Exercise goal
Output the line containing "Where should I" and each line after it through the end of the data, exactly as written, with pictures left out.

★ ★ ★

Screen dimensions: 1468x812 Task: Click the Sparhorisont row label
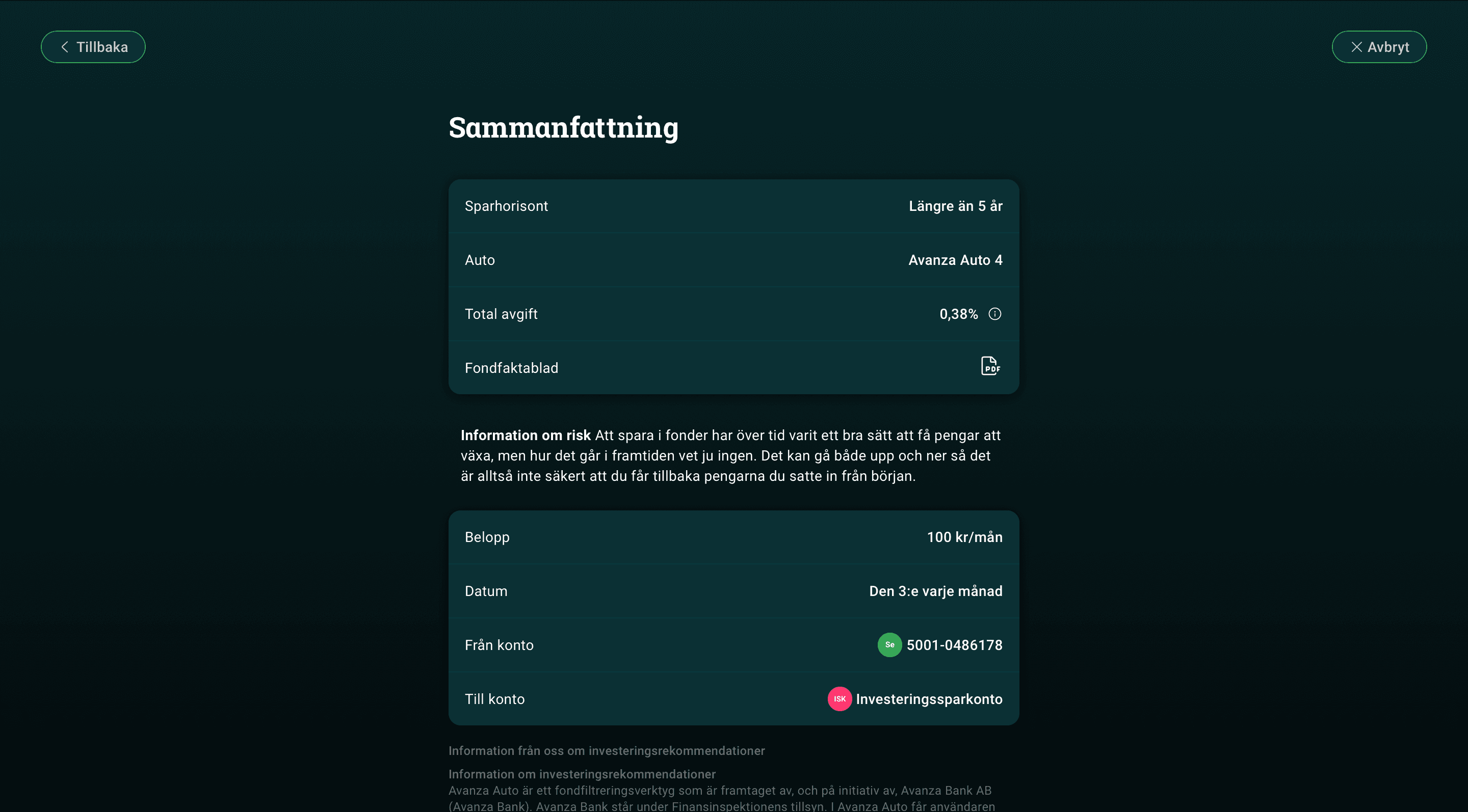pos(506,206)
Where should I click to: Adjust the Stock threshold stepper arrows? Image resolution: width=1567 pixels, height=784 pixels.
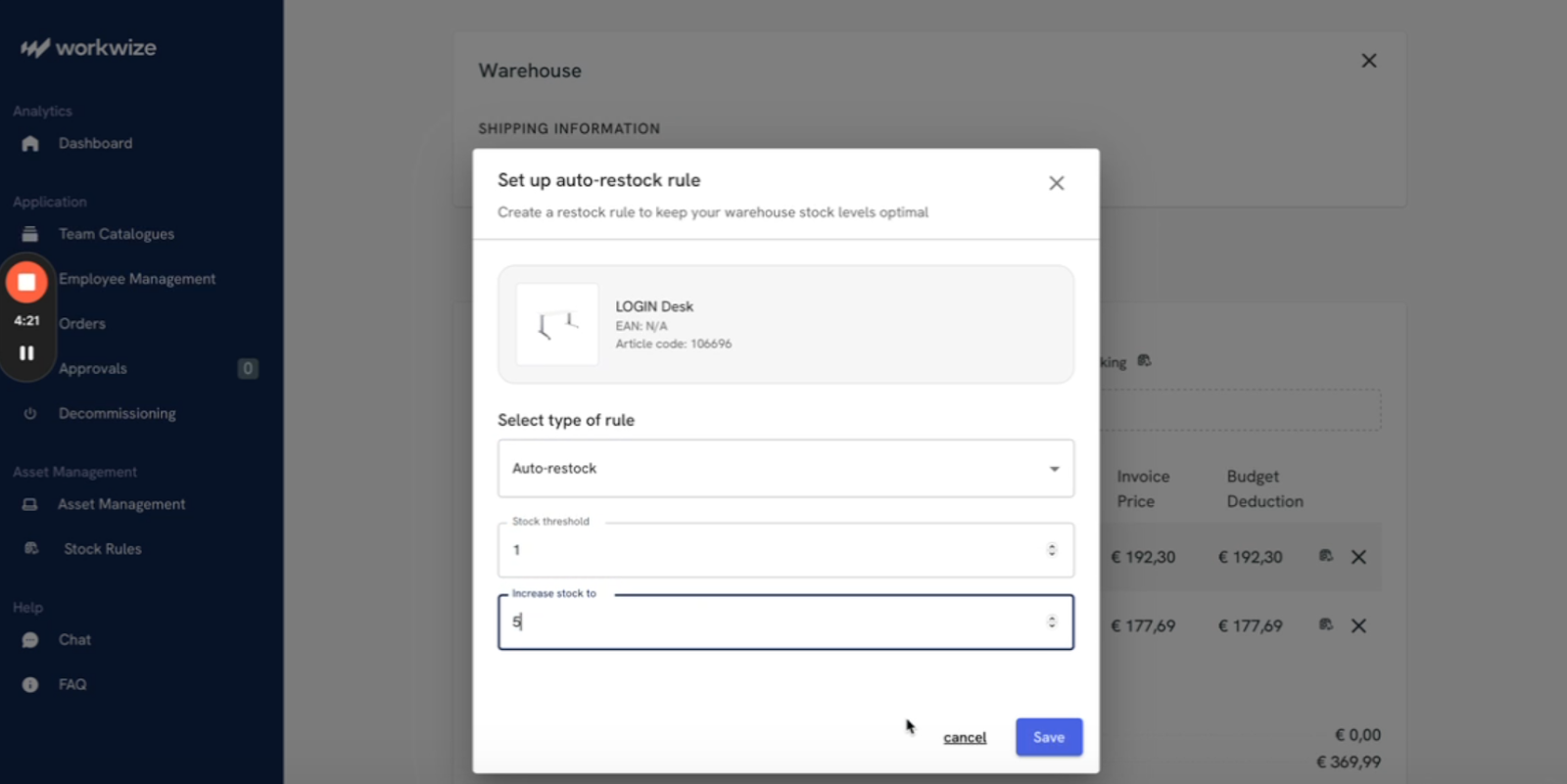coord(1052,550)
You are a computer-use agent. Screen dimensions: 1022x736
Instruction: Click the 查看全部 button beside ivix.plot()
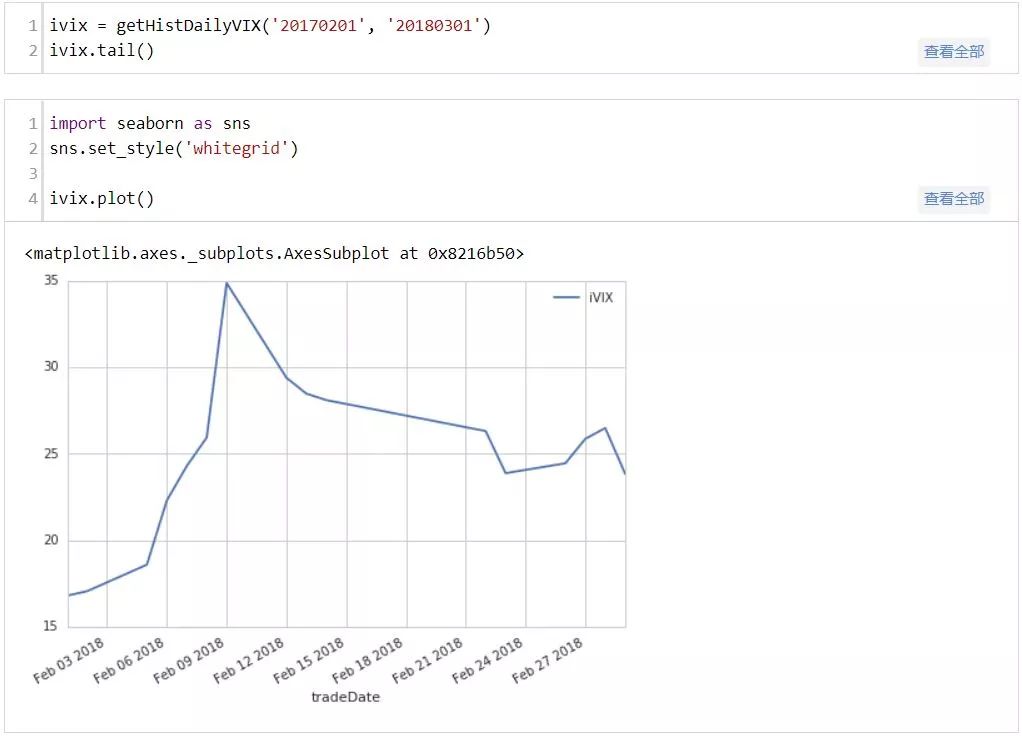[953, 199]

★ ★ ★

Response box
Where should I click to: Adjust the Stock threshold stepper arrows? Image resolution: width=1567 pixels, height=784 pixels.
coord(1052,550)
You are a computer-use agent. Screen dimensions: 1022x736
Instruction: Click the 查看全部 button beside ivix.plot()
[953, 199]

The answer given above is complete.